TASK OBJECTIVE = Your answer must contain each line of the listing in which "گرمسار" appears, copied in full.

DATA EXTRACTS =
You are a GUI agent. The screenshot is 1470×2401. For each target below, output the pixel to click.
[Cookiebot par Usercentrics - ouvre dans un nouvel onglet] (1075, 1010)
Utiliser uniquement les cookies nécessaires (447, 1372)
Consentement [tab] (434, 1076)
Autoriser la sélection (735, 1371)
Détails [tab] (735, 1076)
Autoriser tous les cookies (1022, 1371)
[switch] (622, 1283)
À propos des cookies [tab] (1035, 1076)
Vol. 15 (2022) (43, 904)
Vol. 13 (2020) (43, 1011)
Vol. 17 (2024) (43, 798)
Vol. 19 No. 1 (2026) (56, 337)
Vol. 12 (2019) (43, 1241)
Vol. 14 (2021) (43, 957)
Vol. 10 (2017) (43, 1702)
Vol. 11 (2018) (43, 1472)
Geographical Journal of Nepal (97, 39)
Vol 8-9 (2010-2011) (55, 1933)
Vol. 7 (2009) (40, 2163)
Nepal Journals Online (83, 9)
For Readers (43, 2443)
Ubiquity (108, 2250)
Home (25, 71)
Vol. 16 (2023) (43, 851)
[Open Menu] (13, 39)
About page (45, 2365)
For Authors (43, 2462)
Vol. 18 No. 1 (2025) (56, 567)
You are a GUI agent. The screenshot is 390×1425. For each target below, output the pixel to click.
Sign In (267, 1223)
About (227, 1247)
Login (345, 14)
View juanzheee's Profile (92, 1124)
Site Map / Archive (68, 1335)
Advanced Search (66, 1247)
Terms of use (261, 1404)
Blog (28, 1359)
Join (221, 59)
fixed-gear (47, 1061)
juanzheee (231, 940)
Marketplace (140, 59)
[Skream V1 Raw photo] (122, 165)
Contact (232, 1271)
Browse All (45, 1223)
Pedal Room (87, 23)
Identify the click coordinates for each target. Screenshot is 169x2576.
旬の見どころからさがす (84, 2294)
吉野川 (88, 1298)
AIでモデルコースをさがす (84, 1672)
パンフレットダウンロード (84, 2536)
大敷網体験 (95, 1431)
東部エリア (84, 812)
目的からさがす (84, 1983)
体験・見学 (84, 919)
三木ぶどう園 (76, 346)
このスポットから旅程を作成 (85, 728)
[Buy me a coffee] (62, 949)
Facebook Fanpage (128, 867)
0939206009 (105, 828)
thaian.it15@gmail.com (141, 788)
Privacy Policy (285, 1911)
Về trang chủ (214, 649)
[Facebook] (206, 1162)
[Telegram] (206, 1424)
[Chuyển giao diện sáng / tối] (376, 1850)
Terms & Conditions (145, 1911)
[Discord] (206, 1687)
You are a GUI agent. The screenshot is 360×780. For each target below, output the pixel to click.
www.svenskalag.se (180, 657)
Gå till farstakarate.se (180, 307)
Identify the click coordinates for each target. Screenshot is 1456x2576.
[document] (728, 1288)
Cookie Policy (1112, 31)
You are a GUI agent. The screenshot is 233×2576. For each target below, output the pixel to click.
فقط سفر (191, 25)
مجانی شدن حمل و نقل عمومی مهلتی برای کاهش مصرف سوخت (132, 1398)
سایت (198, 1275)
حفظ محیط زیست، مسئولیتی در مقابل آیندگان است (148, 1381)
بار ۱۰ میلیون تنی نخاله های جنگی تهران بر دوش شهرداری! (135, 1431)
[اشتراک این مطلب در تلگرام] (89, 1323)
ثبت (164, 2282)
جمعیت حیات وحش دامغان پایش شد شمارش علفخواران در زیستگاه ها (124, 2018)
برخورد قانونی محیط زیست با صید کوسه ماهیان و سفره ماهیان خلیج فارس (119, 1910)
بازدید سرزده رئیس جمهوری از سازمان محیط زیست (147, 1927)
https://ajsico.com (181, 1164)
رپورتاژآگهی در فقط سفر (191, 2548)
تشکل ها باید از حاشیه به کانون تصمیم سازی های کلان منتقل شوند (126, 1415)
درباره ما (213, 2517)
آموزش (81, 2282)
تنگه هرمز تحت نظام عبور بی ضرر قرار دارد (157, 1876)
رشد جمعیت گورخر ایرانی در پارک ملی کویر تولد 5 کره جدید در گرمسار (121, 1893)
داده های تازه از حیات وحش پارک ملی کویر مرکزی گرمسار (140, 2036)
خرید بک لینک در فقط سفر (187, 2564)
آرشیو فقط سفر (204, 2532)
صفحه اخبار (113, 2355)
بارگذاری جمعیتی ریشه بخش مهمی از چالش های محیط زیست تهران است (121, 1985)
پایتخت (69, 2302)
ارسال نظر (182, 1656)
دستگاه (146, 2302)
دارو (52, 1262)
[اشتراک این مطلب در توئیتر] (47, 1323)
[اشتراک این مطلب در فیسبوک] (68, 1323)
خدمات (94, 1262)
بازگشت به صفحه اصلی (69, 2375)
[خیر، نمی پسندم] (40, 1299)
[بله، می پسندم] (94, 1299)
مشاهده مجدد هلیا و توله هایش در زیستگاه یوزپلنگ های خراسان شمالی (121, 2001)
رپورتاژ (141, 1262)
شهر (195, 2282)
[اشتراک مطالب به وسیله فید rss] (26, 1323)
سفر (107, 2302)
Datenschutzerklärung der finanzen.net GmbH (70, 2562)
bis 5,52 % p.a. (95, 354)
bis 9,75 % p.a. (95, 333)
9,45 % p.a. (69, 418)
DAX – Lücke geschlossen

OUTPUT OF THE EXERCISE =
رشد جمعیت گورخر ایرانی در پارک ملی کویر تولد 5 کره جدید در گرمسار (121, 1893)
داده های تازه از حیات وحش پارک ملی کویر مرکزی گرمسار (140, 2036)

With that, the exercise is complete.